▶ [Aim of the exercise]: Your reply should be made up of every line in the records below that holds the string "grid".

++++++++

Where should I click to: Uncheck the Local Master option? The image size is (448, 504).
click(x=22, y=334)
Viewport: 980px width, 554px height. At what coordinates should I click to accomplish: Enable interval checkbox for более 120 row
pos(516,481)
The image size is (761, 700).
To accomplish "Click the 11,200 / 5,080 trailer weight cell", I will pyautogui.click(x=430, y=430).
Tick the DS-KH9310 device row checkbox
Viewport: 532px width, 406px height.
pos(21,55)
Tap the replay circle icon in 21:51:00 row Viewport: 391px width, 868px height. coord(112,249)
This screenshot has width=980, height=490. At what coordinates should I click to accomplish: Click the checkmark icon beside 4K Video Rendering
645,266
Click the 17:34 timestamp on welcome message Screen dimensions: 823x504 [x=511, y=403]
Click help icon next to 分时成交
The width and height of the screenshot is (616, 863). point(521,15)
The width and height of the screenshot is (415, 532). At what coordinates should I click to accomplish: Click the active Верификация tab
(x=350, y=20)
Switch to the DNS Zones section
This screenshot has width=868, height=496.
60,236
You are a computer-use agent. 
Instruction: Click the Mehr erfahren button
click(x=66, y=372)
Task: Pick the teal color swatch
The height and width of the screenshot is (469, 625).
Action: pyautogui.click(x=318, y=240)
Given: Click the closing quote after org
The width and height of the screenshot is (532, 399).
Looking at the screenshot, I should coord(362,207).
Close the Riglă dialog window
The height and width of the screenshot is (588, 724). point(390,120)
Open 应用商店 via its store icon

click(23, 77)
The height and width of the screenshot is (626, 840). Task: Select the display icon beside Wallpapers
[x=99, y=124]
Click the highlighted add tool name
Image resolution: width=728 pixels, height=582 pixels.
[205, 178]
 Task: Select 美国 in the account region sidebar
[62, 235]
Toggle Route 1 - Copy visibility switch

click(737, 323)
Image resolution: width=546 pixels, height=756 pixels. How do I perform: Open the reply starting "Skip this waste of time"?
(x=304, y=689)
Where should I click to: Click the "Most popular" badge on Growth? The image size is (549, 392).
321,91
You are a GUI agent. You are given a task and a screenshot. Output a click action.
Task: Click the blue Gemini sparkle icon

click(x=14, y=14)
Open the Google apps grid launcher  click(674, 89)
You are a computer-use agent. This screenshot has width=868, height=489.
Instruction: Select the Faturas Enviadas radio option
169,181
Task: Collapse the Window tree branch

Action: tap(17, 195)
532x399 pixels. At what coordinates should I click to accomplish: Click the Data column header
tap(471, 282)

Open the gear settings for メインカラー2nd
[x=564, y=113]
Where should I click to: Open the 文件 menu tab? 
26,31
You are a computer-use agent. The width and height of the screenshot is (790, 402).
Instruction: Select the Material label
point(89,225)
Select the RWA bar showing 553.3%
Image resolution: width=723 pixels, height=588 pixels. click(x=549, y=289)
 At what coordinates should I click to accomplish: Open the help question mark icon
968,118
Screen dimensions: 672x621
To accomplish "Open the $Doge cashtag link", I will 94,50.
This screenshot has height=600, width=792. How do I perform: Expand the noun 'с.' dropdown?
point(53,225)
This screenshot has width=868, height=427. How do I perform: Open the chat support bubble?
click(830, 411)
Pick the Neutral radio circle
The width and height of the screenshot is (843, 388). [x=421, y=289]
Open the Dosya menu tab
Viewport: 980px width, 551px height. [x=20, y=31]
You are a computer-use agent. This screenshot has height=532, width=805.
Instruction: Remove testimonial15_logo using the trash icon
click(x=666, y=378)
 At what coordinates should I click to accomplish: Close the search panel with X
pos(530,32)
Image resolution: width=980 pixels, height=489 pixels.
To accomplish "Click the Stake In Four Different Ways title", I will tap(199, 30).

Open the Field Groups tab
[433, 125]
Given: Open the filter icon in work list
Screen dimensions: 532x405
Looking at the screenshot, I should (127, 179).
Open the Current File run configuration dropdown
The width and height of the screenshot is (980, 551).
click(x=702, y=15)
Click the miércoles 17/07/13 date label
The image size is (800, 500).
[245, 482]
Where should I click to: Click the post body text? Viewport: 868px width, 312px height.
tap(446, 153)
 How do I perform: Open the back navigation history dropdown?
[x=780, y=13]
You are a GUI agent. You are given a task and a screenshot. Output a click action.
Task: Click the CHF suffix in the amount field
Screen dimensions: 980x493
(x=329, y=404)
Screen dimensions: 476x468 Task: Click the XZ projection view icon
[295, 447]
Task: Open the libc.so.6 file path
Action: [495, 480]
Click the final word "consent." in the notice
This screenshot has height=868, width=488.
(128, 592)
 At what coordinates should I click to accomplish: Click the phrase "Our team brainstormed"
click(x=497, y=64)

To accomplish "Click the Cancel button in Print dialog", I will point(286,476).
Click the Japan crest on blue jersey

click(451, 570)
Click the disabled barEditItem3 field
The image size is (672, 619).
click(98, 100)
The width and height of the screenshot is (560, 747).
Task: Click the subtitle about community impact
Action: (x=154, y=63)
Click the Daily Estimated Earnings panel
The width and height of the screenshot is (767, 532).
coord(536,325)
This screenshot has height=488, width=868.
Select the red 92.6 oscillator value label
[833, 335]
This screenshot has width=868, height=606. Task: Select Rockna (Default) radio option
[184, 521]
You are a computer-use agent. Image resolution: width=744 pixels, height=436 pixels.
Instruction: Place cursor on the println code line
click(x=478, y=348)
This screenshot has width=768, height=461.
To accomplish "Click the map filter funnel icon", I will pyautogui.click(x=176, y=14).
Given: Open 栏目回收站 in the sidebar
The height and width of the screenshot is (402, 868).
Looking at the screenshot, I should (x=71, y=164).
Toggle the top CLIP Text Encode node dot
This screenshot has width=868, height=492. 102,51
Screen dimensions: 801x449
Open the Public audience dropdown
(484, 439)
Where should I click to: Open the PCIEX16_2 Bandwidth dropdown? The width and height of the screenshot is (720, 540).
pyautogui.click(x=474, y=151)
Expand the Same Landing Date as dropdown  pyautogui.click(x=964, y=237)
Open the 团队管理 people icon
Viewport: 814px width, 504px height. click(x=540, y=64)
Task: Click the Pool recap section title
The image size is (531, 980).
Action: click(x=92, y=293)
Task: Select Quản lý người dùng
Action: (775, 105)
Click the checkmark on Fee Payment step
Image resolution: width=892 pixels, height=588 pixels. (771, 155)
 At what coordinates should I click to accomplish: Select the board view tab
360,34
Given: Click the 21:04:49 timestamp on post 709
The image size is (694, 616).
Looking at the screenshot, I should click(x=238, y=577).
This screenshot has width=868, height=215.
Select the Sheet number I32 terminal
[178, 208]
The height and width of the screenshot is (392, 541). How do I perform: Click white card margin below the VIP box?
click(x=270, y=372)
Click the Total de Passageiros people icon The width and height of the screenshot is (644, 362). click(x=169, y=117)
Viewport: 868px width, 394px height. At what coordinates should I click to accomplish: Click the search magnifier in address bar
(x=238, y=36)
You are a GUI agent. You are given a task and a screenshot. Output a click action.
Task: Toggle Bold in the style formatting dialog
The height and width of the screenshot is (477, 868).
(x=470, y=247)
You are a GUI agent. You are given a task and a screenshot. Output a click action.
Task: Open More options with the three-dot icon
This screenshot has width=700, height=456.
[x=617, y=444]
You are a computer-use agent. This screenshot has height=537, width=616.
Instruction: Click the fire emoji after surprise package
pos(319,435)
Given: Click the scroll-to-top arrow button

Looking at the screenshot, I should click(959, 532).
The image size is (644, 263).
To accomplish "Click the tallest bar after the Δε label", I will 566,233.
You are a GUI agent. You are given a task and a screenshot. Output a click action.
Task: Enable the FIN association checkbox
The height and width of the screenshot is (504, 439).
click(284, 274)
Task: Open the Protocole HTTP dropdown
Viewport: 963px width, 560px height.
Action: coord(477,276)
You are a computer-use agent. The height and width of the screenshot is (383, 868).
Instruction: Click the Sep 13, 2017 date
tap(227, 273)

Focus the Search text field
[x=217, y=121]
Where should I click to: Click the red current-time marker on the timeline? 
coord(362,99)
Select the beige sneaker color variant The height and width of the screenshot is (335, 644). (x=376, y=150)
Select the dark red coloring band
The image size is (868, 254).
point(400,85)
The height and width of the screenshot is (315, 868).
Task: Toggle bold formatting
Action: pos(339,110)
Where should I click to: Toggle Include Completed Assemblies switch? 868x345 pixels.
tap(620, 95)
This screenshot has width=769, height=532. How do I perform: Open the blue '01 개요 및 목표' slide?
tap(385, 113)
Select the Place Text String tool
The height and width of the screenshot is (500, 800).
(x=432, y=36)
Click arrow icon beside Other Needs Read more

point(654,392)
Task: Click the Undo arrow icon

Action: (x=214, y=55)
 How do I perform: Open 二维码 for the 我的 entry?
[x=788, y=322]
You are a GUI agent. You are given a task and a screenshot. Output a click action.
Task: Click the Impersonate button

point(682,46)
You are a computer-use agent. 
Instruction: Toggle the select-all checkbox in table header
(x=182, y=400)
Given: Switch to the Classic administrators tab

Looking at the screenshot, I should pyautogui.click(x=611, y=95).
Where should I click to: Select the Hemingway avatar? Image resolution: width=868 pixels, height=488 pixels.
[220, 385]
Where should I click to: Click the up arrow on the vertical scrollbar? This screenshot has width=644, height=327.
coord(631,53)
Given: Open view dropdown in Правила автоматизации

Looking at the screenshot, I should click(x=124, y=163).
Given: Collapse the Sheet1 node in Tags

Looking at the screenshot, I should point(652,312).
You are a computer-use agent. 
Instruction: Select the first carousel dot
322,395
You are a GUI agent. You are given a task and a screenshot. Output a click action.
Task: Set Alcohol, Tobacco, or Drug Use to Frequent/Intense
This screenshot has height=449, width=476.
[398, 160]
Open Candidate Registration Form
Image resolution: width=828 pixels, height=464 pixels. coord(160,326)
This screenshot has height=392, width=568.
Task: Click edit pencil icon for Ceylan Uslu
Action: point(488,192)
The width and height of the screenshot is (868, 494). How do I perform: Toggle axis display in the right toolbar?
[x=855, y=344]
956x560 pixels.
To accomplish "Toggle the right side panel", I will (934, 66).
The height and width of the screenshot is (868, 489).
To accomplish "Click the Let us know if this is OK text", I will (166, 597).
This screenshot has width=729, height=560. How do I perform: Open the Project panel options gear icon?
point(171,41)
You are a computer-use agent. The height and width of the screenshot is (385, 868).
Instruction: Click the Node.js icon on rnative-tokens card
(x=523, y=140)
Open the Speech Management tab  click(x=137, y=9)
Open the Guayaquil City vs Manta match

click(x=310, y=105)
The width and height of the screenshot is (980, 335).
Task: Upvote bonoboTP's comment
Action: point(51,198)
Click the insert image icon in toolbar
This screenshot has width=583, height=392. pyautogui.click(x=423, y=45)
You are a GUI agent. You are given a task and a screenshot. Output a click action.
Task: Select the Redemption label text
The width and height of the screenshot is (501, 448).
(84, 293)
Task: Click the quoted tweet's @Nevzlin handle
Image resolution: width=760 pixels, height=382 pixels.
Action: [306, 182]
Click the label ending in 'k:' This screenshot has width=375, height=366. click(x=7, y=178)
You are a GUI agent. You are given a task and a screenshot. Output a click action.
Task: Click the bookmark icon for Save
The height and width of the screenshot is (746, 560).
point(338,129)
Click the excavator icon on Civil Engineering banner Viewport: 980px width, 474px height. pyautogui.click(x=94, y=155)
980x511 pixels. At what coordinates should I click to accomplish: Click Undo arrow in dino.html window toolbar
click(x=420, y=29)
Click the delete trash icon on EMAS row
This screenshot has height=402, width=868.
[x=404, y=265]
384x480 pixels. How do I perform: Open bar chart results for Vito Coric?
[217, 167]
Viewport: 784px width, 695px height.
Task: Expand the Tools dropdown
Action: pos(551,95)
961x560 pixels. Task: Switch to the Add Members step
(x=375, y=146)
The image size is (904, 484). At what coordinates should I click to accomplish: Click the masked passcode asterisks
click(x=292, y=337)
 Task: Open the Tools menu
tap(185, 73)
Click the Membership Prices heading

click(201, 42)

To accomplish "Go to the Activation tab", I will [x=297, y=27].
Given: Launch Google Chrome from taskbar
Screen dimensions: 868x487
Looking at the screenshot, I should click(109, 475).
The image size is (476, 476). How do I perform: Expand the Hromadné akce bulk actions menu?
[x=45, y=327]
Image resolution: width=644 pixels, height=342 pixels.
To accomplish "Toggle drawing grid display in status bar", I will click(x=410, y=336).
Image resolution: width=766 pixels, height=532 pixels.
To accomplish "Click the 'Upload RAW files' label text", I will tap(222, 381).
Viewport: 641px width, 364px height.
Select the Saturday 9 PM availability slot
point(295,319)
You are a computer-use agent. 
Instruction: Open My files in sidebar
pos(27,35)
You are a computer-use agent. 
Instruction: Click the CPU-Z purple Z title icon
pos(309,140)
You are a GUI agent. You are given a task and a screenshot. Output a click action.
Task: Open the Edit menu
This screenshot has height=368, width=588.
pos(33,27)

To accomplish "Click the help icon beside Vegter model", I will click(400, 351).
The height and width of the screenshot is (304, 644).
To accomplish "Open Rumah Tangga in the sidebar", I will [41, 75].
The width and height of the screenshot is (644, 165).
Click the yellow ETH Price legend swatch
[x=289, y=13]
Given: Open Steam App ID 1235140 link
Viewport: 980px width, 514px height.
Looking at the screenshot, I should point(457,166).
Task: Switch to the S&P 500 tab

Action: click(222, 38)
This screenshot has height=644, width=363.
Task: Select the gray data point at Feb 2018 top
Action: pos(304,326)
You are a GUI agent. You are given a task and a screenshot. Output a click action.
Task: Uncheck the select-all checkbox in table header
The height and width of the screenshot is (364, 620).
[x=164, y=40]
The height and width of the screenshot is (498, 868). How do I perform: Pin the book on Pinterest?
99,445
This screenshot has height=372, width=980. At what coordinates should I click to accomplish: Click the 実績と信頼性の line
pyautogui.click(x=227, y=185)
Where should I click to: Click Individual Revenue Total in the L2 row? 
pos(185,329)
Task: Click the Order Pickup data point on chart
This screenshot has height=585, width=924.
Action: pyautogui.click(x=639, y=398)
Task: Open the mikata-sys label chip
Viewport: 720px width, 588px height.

++++++++

▶ [Answer]:
Open the Google apps grid launcher  click(674, 89)
To accomplish "Toggle drawing grid display in status bar", I will click(x=410, y=336).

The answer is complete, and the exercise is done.